_Exercise objective:_ A word-for-word copy is needed of the line containing "Click Netto in the top toolbar" and every line after it through the end of the records below, leaving out all pictures.

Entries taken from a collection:
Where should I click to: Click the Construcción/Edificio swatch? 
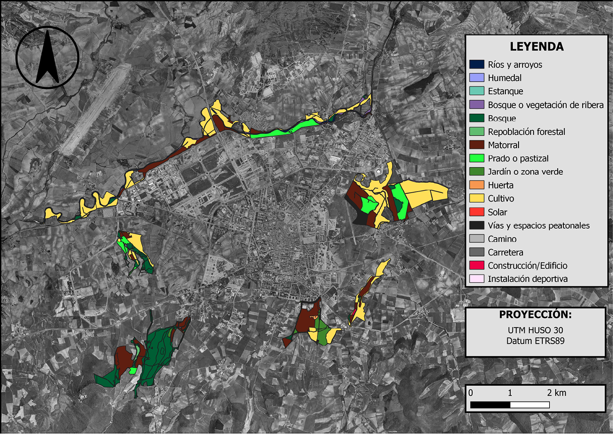point(477,266)

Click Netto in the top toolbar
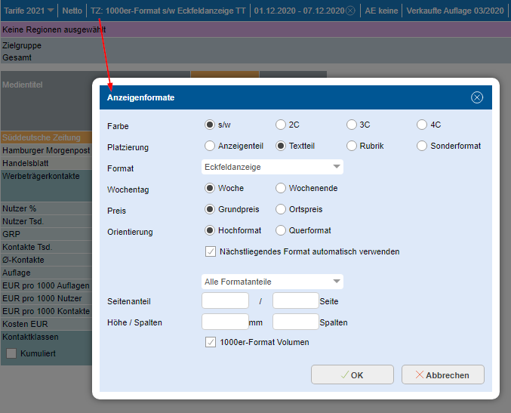click(72, 11)
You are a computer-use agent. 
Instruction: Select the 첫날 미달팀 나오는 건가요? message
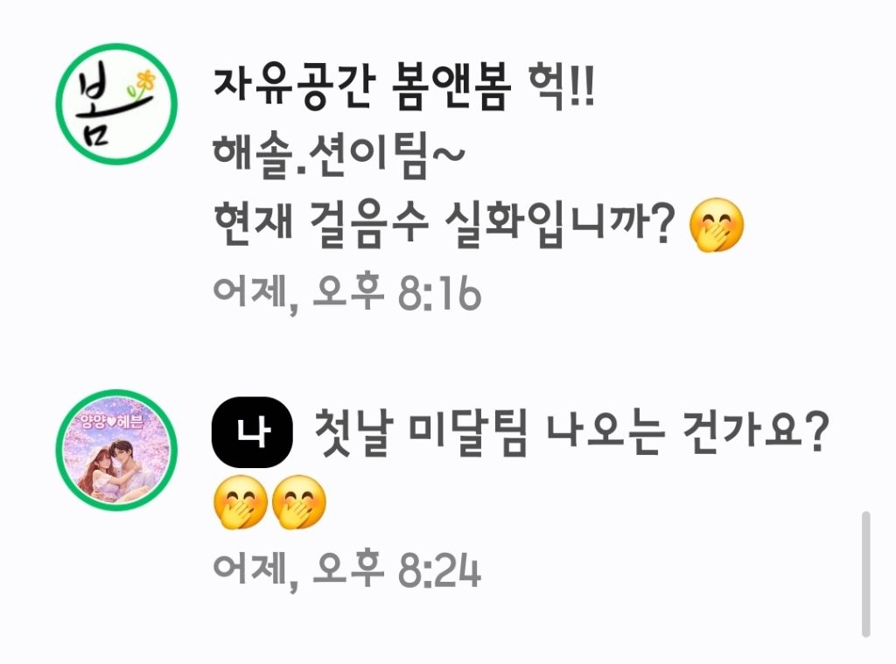(x=571, y=432)
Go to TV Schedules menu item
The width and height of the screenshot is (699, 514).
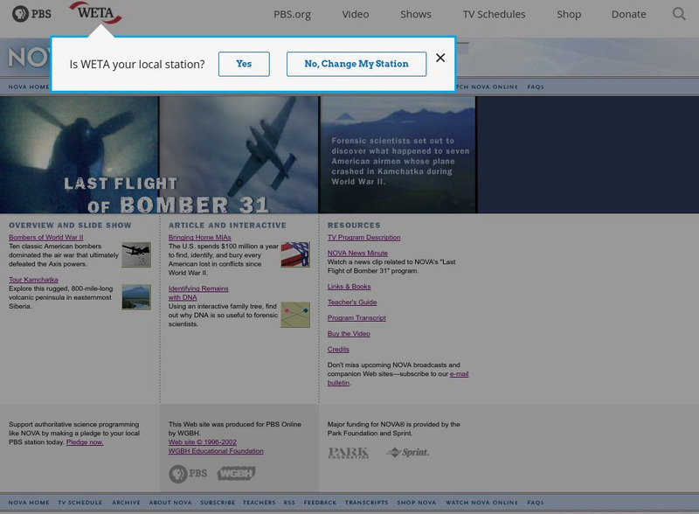[494, 14]
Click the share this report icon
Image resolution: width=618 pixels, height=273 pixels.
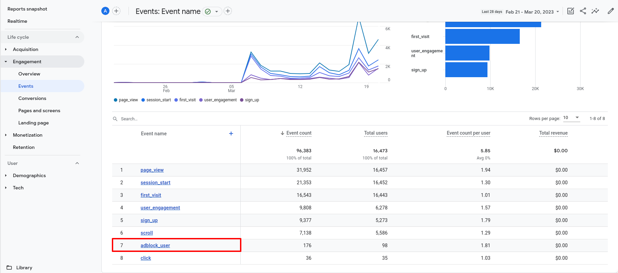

_Worked solution:_
Click Netto in the top toolbar
click(72, 11)
You are a computer-use agent. 
Instruction: Select the 첫날 미달팀 나오는 건가요? message
(x=571, y=432)
Go to TV Schedules menu item
The width and height of the screenshot is (699, 514).
[494, 14]
Click the share this report icon
Image resolution: width=618 pixels, height=273 pixels.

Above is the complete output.